5 Namun dibalik kebebasan cara penyelesaian kepada para pihak, justru merupakan sisi kelemahan bagi konsumen, dimana ketika pelaku usaha tidak menyetujui cara penyelesaian yang dipilih oleh konsumen akan mengakibatkan kemandegan/proses penyelesaian sengketa menjadi terhenti, sehingga aspek perlindungan konsumen dalam penegakan ketentuan tersebut sangat lemah bahkan sama sekali tidak melindungi konsumen, sudah tentu mekanisme seperti ini dapat dijadikan peluang dan celah bagi Pelaku Usaha untuk menghentikan upaya hukum konsumen dengan tidak menyetujui cara penyelesaian yang ada di BPSK, sehingga bagi konsumen yang tidak mampu dan/atau barang dan/atau jasa yang dibeli mempunyai nilai yang lebih kecil daripada berperkara di Pengadilan Negeri biasa, maka sudah dapat dipastikan Konsumen akan terhenti dalam upaya memperoleh keadilan dan kepastian hukum. Oleh karena itu, berpedoman kepada kondisi tersebut diatas, maka penulis berkeinginan untuk meneliti lebih jauh dari sisi praktis di BPSK tentang efektivitas dalam pelaksanaan kebebasan pilihan penyelesaian sengketa melalui konsiliasi atau mediasi atau arbitrase di Badan Penyelesaian Sengketa Konsumen (BPSK) dan perlindungan hak-hak konsumen ketika konsumen dan pelaku usaha tidak sepakat dalam memilih penyelesaian sengketa melalui pilihan cara penyelesaian tersebut.

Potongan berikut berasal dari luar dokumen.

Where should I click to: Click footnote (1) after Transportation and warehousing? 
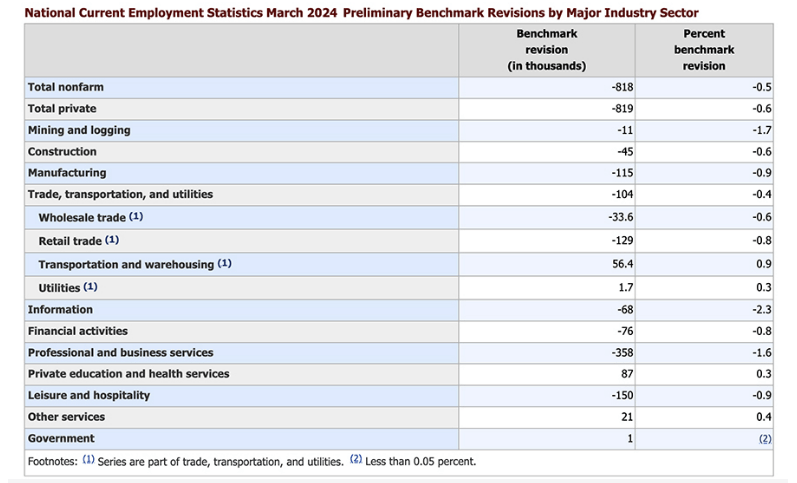(225, 264)
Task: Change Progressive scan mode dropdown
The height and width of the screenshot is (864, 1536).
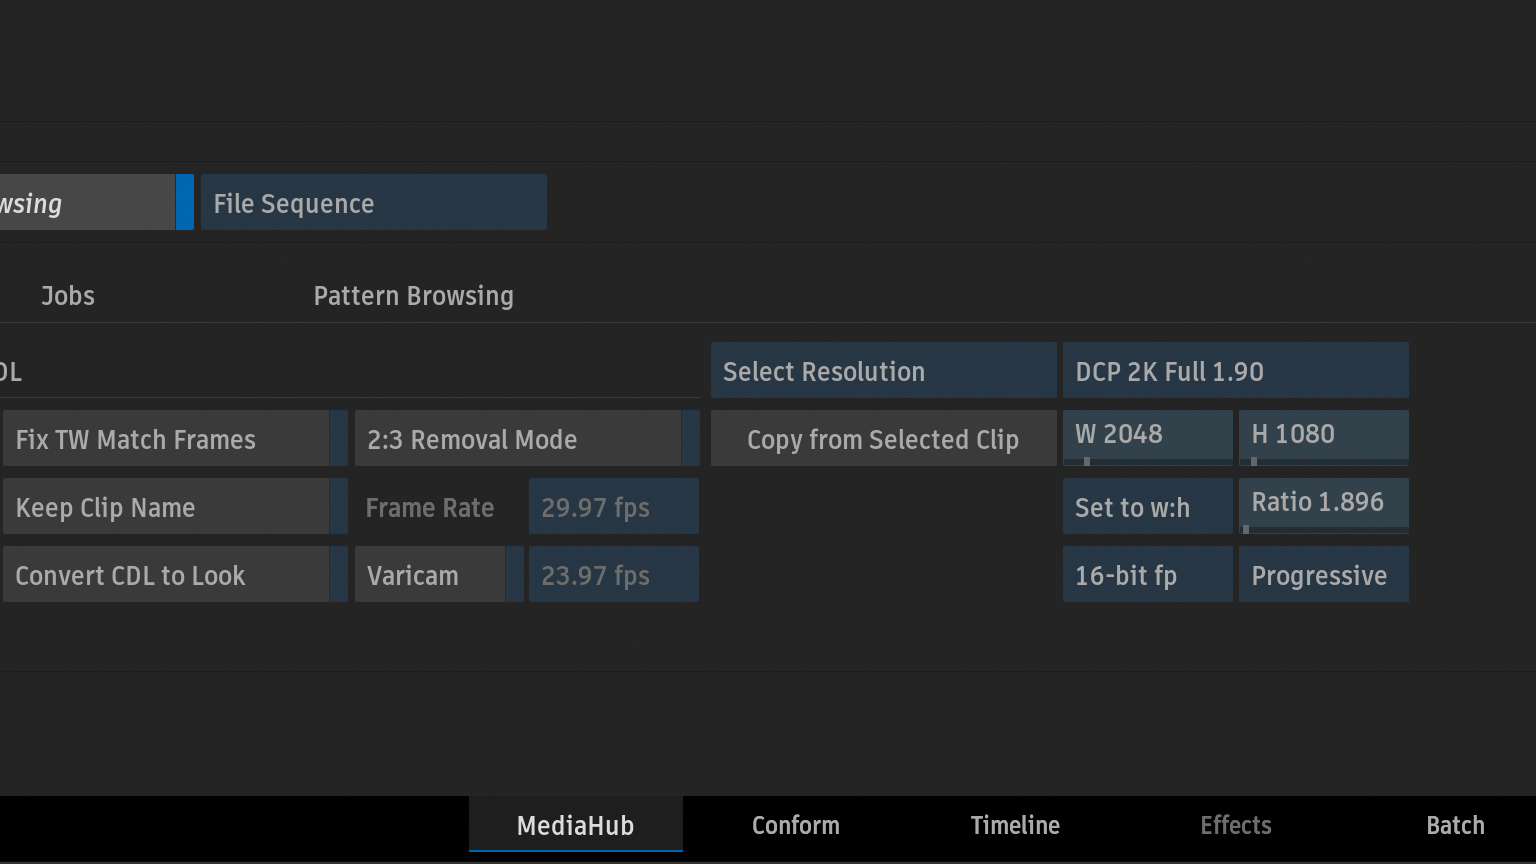Action: [1323, 575]
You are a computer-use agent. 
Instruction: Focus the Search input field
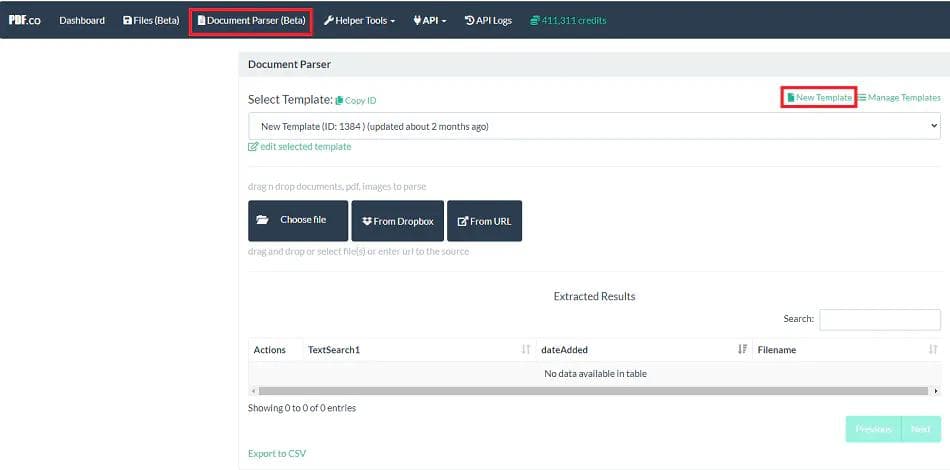coord(879,319)
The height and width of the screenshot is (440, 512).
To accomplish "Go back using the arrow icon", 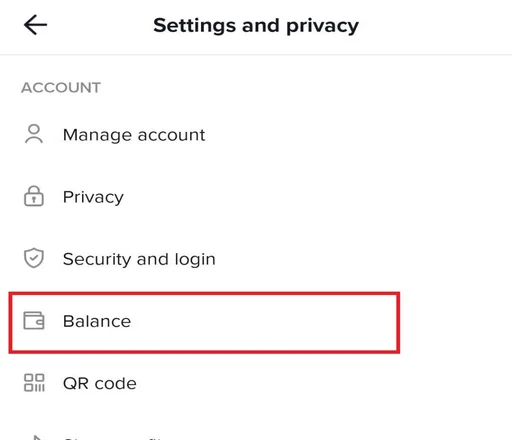I will coord(35,25).
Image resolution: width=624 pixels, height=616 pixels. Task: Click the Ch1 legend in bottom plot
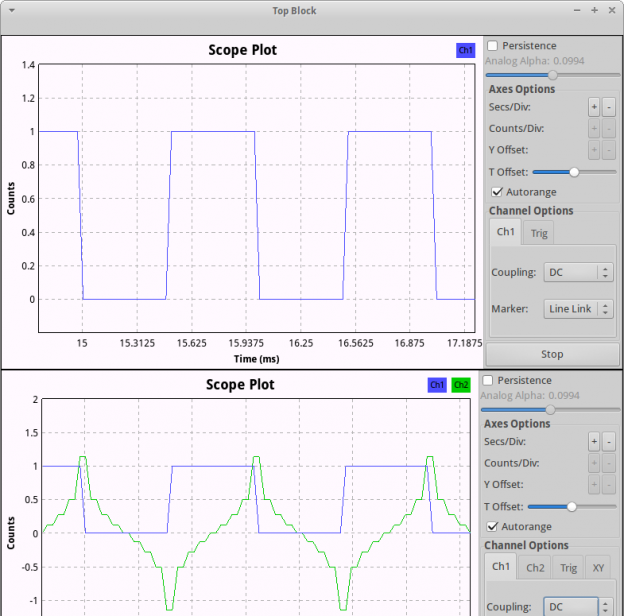[x=437, y=385]
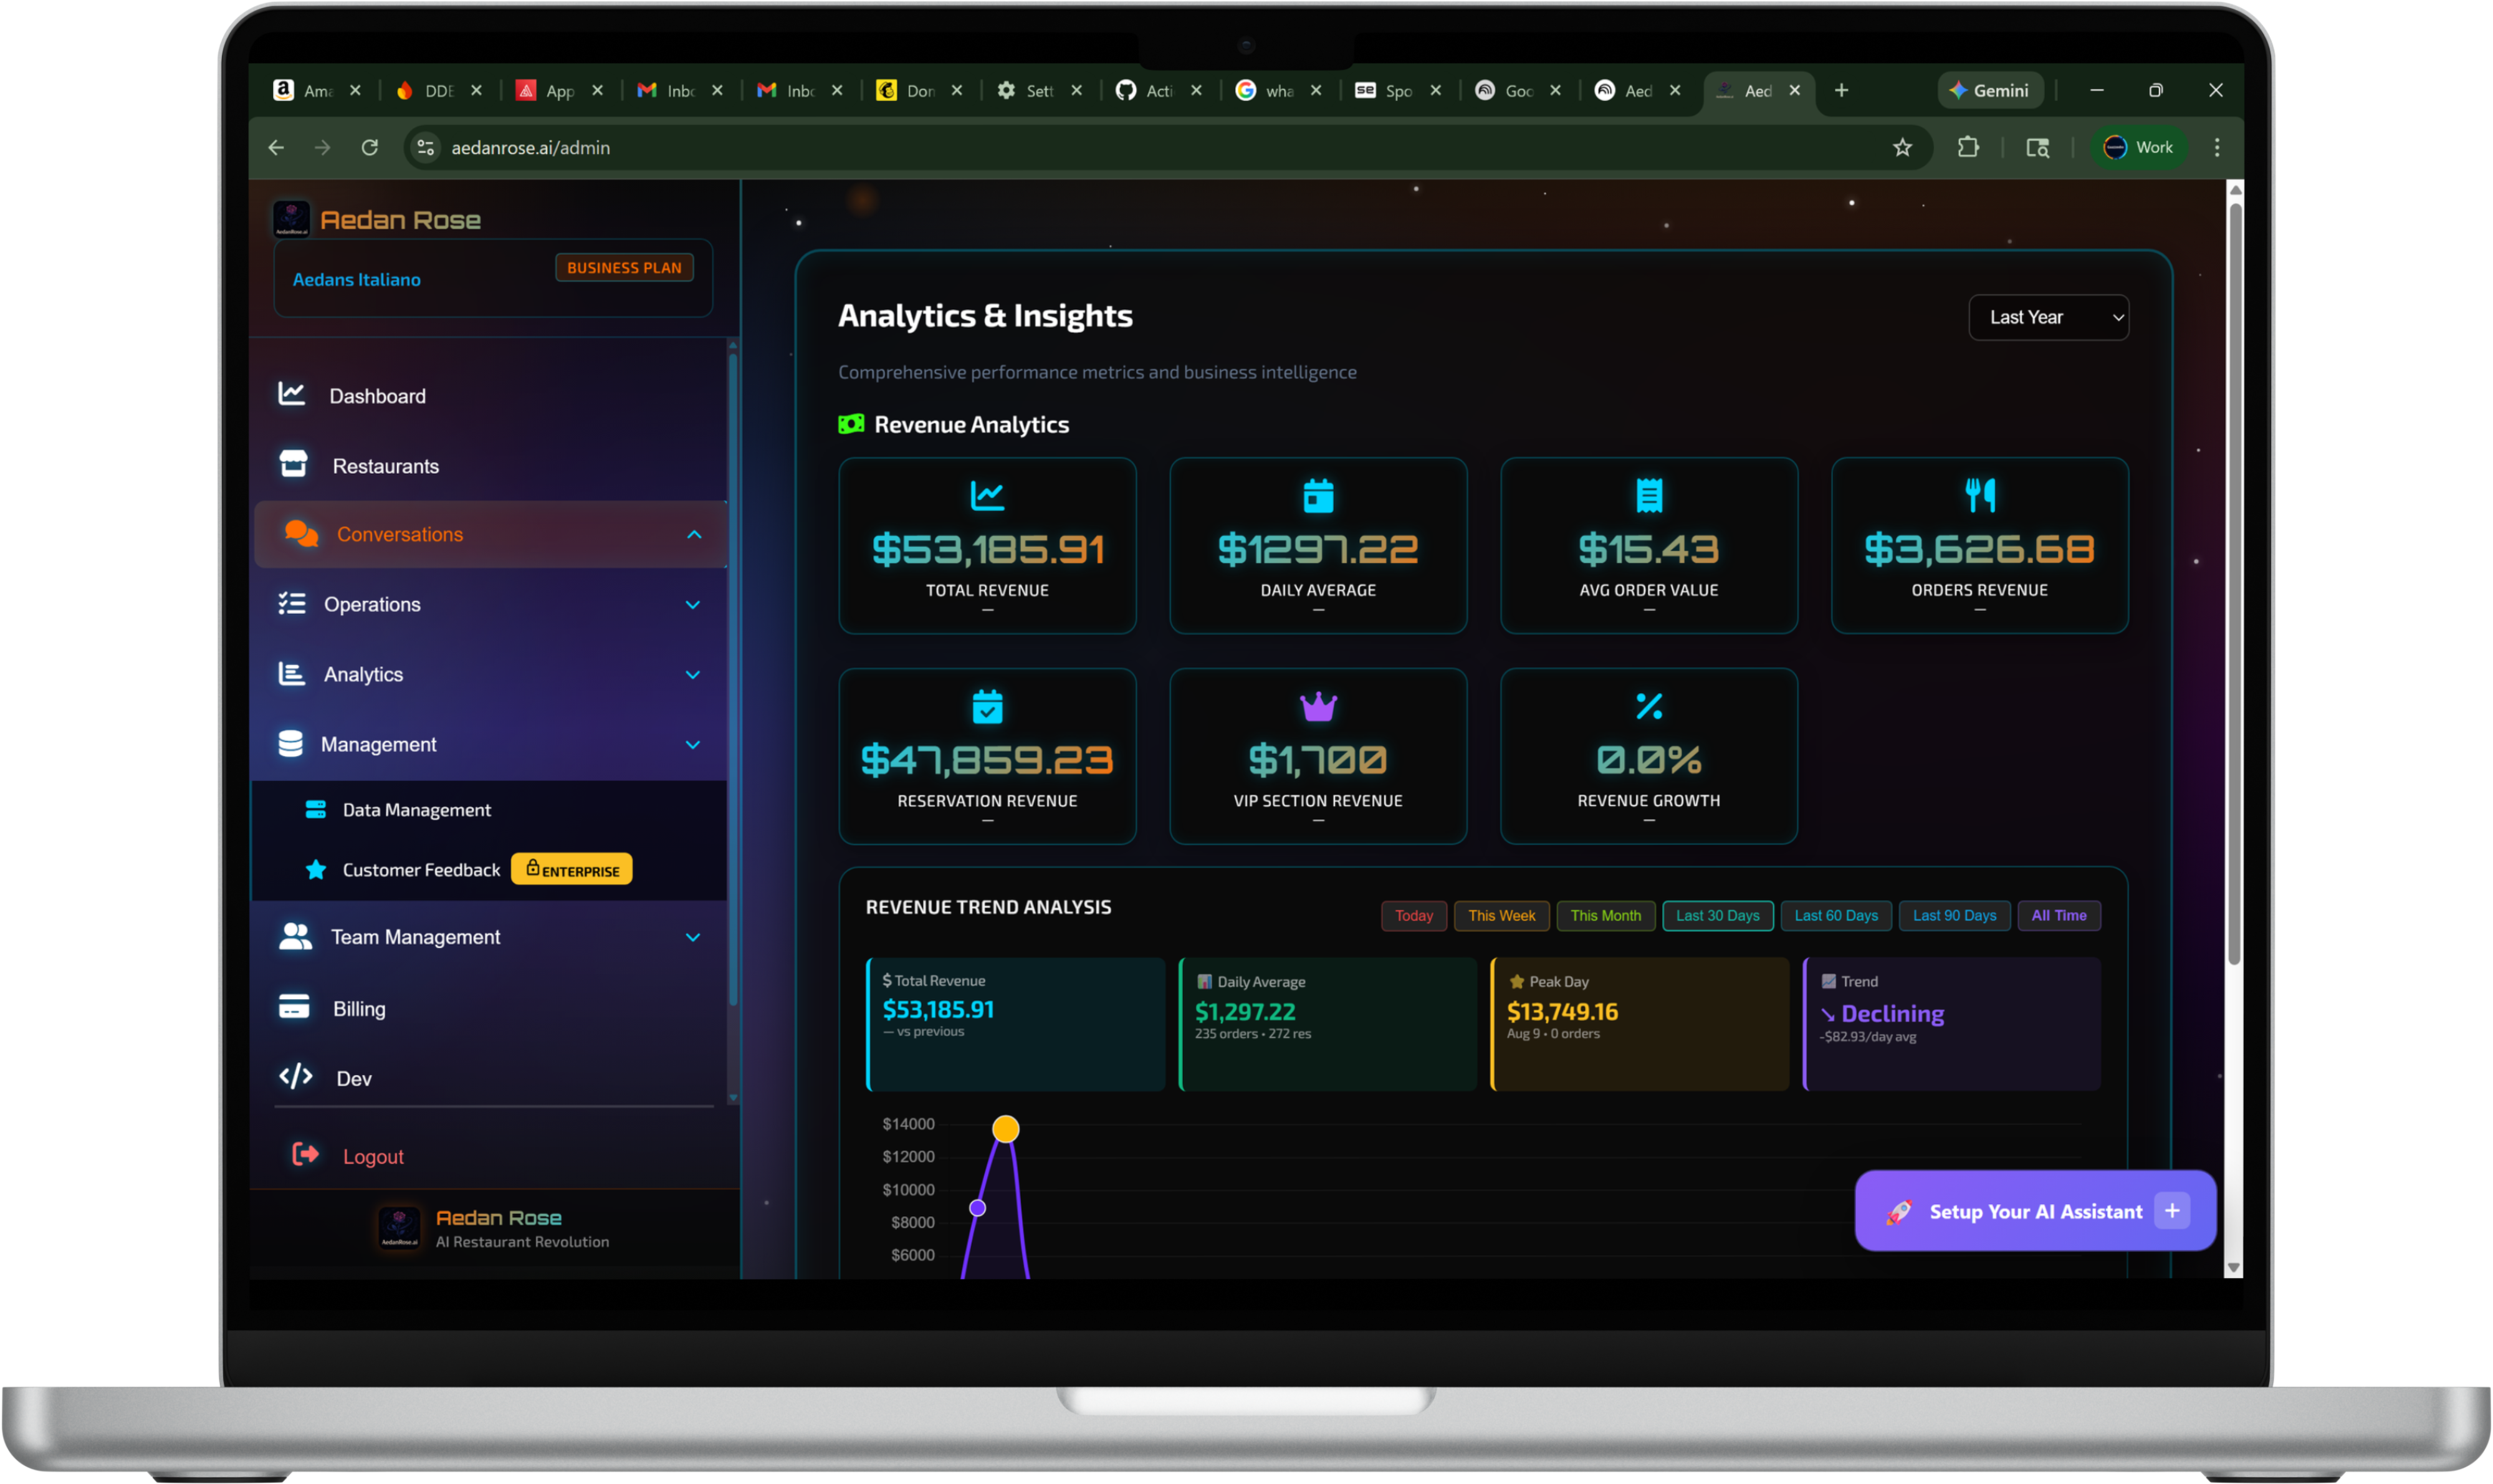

6 B. Perumusan Masalah Dari uraian latar belakang masalah tersebut diatas, maka dapat dirumuskan beberapa pokok permasalahan antara lain : 1. Bagaimanakah efektifitas dalam pelaksanaan kebebasan pilihan penyelesaian sengketa melalui konsiliasi atau mediasi atau arbitrase di Badan Penyelesaian Sengketa Konsumen (BPSK) Kota Bandung? 2. Bagaimanakah perlindungan hak-hak konsumen ketika konsumen dan pelaku usaha tidak sepakat dalam memilih penyelesaian sengketa konsumen baik melalui konsiliasi atau mediasi atau arbitrase? C. Keaslian Penelitian. Sepengetahuan penulis, peneliti yang pernah mengkaji permasalahan perlindungan konsumen sebelumnya yaitu Susanti Adi Nugroho, dalam disertasinya yang berjudul Proses Penyelesaian Sengketa Konsumen Ditinjau Dari Hukum Acara Serta Kendala Implementasinya, namun penelitian terdahulu mengkaji permasalahan secara umum proses penyelesaian sengketa konsumen serta kendala implementasinya, sedangkan penelitian yang spesifik mengkaji permasalahan efektivitas pelaksanaan kebebasan memilih cara penyelesaian sengketa konsumen di BPSK khususnya di Kota Bandung belum pernah ada, sehingga penelitian yang

7 dilakukan penulis mempunyai ruang lingkup yang lebih khusus berkaitan dengan rumusan masalah sebagaimana tersebut diatas. D. Tujuan Penelitian 1. Penelitian ini bertujuan untuk mengetahui pelaksanaan kebebasan pilihan cara penyelesaian sengketa konsumen di Badan Penyelesaian Sengketa Konsumen di Kota Bandung, apakah pemberian kebebasan memilih cara penyelesaian melalui konsiliasi atau mediasi atau arbitrase dapat berjalan efektif dalam menyelesaikan sengketa dan berperan efektif dalam melindungi konsumen. 2. Disamping tujuan tersebut diatas, penelitian ini bertujuan untuk mengetahui perlindungan hukum terhadap hak-hak konsumen apabila tidak ada kesepakatan dalam memilih cara penyelesaian sengketa di Badan Penyelesaian Sengketa Kota Bandung. E. Manfaat penelitian. Hasil penelitian ini diharapkan dapat memberi masukan dan bahan kajian bagi Pemerintah dan/atau Pembuat Undang-undang dalam upaya penyempurnaan proses beracara dalam penyelesaian sengketa konsumen, sehingga dengan penyempurnaan proses penyelesaian sengketa konsumen diharapkan dapat berjalan efektif dalam rangka melindungi hak dan kepentingan konsumen ketika konsumen dirugikan, yang

8 pada akhirnya tujuan perlindungan konsumen yang salah satunya untuk menciptakan sistem perlindungan konsumen yang mengandung unsur kepastian hukum dan berkeadilan dapat terwujud.